- [TO BE DONE]: Substitute "Screen resolution" for "Image resolution" in the rows from the line with "The image size is (2576, 1344). What" up to and including the line with "coordinates (773, 928).", and reproduce only those lines with everything else unchanged.

Stored items:

────────────────────────────────────────

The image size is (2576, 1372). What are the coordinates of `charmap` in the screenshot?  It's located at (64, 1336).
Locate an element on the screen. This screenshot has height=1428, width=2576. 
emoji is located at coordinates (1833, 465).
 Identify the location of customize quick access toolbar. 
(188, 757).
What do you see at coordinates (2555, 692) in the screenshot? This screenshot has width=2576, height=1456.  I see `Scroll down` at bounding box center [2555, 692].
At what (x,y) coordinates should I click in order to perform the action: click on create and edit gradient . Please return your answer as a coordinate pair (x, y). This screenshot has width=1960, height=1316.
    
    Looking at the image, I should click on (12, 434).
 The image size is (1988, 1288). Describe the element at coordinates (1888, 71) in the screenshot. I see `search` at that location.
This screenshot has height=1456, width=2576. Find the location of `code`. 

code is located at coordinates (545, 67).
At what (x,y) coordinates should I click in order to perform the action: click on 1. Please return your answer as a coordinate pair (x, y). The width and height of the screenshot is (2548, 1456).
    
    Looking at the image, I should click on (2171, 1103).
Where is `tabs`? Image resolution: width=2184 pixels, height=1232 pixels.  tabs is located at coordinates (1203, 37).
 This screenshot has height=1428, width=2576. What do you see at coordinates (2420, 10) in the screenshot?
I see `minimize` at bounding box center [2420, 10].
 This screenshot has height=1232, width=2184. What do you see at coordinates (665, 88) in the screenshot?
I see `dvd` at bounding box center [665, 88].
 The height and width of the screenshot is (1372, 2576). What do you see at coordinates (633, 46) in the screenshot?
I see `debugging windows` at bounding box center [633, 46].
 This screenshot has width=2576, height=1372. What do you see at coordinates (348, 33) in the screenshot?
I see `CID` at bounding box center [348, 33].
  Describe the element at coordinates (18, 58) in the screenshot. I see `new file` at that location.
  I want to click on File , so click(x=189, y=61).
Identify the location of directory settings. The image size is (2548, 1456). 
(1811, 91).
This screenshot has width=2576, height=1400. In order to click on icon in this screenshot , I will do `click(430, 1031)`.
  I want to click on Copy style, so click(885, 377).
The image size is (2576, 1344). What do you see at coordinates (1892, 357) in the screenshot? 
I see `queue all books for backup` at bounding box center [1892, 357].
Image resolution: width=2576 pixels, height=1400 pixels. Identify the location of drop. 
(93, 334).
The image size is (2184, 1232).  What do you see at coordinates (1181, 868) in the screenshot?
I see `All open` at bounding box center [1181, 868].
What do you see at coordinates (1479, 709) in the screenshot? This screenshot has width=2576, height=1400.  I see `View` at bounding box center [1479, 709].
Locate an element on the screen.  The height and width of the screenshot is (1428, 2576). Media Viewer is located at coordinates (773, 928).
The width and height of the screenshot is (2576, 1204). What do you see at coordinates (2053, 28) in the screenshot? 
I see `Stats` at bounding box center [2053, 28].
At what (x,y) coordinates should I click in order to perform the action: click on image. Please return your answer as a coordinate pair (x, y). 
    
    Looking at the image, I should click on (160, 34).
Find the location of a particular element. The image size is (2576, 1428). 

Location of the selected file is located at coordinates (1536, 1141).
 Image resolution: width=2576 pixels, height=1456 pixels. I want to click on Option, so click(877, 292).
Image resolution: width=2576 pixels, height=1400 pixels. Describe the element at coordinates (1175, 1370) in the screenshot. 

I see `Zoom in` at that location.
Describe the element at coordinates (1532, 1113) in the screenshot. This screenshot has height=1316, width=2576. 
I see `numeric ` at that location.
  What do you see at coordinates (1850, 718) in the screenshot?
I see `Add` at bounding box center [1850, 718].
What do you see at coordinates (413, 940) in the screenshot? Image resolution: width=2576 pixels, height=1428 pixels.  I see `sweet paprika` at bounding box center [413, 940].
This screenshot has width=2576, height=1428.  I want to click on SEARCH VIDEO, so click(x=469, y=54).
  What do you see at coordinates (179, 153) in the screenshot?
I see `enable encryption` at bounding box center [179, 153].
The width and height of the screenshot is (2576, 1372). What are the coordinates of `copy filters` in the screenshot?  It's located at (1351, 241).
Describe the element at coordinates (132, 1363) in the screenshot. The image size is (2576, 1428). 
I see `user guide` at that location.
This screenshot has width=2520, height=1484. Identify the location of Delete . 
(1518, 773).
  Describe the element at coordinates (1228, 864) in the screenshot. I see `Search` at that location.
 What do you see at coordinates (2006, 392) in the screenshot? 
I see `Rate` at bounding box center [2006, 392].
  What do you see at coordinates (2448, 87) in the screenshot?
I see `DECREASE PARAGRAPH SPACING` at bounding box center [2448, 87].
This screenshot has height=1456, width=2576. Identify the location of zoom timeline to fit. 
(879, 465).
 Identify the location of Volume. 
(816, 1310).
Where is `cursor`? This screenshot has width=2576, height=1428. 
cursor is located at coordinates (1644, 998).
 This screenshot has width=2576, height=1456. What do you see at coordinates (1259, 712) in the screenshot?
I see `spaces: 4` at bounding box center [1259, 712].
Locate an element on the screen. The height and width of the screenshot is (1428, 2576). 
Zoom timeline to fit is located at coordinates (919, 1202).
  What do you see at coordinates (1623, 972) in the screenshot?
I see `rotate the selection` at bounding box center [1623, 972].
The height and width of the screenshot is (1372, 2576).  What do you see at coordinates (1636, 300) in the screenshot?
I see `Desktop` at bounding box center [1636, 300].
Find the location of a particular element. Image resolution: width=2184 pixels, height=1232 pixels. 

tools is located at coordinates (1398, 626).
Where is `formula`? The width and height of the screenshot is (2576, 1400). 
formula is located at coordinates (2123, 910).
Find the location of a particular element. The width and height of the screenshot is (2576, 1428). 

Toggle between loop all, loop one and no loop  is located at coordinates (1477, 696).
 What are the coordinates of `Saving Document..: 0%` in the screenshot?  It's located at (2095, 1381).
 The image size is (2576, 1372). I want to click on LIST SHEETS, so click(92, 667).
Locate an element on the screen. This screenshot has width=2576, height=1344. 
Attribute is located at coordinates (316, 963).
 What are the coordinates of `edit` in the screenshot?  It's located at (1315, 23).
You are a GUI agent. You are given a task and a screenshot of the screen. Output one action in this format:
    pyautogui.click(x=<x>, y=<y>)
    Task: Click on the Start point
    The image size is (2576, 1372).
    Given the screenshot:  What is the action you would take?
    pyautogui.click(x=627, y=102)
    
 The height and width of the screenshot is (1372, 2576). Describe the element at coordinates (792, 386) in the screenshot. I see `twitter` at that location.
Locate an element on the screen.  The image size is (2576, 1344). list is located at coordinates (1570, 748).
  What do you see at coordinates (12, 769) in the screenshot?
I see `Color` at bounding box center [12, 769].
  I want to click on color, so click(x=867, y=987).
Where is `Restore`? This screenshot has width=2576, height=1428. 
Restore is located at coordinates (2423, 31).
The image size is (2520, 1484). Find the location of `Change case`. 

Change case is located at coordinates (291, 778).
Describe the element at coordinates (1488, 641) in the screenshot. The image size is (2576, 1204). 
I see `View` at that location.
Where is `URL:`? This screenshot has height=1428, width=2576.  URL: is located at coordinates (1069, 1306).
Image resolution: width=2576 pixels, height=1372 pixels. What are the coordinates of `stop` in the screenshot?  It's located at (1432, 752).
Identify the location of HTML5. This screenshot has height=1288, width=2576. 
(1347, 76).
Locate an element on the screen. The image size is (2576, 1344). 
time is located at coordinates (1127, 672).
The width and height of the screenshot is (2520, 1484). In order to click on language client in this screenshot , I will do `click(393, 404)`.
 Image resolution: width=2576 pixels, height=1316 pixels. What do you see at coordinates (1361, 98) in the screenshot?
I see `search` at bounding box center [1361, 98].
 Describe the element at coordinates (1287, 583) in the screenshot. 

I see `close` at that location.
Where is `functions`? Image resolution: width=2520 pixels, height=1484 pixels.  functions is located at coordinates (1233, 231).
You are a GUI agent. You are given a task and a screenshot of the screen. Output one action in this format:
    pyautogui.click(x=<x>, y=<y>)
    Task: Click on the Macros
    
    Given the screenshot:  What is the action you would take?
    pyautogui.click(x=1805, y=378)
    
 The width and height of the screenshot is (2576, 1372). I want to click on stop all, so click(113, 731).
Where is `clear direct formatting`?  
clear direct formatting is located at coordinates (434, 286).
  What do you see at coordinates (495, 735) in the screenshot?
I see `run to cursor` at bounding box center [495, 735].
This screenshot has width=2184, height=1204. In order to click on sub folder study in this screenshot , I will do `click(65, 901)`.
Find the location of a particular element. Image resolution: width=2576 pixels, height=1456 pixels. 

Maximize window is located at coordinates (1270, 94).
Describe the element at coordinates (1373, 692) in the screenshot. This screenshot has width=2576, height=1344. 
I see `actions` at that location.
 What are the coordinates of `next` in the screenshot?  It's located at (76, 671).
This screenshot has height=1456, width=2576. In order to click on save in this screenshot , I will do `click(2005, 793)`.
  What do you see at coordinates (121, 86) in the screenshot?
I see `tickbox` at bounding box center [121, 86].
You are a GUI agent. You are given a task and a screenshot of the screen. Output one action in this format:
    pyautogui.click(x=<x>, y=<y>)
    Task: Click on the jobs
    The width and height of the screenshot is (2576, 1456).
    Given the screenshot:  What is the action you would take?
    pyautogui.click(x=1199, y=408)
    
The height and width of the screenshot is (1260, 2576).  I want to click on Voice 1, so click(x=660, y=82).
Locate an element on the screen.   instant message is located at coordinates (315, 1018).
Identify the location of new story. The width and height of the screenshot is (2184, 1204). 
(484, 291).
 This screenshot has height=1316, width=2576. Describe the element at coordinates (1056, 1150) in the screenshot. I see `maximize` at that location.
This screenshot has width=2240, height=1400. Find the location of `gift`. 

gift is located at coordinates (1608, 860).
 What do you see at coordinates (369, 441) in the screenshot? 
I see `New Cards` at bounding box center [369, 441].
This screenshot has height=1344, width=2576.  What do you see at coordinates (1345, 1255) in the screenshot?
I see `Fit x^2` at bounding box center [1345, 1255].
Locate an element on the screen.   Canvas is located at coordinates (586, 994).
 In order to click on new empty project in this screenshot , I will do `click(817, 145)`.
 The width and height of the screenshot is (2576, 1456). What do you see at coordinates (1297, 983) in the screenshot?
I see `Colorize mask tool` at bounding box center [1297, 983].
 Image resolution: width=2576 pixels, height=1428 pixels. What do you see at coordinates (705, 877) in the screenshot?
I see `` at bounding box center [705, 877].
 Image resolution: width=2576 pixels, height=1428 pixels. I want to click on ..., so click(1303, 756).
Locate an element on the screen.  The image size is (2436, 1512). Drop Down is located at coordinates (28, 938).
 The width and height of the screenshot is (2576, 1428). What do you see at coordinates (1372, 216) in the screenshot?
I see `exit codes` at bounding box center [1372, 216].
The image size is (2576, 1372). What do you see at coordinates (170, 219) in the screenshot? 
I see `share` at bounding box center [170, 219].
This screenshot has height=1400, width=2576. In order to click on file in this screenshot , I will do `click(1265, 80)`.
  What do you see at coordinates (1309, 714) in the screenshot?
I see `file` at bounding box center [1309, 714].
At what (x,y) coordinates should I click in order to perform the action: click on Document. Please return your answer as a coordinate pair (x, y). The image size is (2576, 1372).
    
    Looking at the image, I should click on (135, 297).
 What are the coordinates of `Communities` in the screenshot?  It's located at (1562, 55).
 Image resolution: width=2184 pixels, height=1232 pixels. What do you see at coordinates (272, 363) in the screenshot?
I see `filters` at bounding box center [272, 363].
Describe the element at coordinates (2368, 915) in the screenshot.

────────────────────────────────────────

- [WRITTEN SOLUTION]:
The image size is (2576, 1344). What do you see at coordinates (1892, 357) in the screenshot? 
I see `queue all books for backup` at bounding box center [1892, 357].
Screen resolution: width=2576 pixels, height=1400 pixels. Identify the location of drop. 
(93, 334).
The image size is (2184, 1232).  What do you see at coordinates (1181, 868) in the screenshot?
I see `All open` at bounding box center [1181, 868].
What do you see at coordinates (1479, 709) in the screenshot? This screenshot has width=2576, height=1400.  I see `View` at bounding box center [1479, 709].
Locate an element on the screen.  The height and width of the screenshot is (1428, 2576). Media Viewer is located at coordinates (773, 928).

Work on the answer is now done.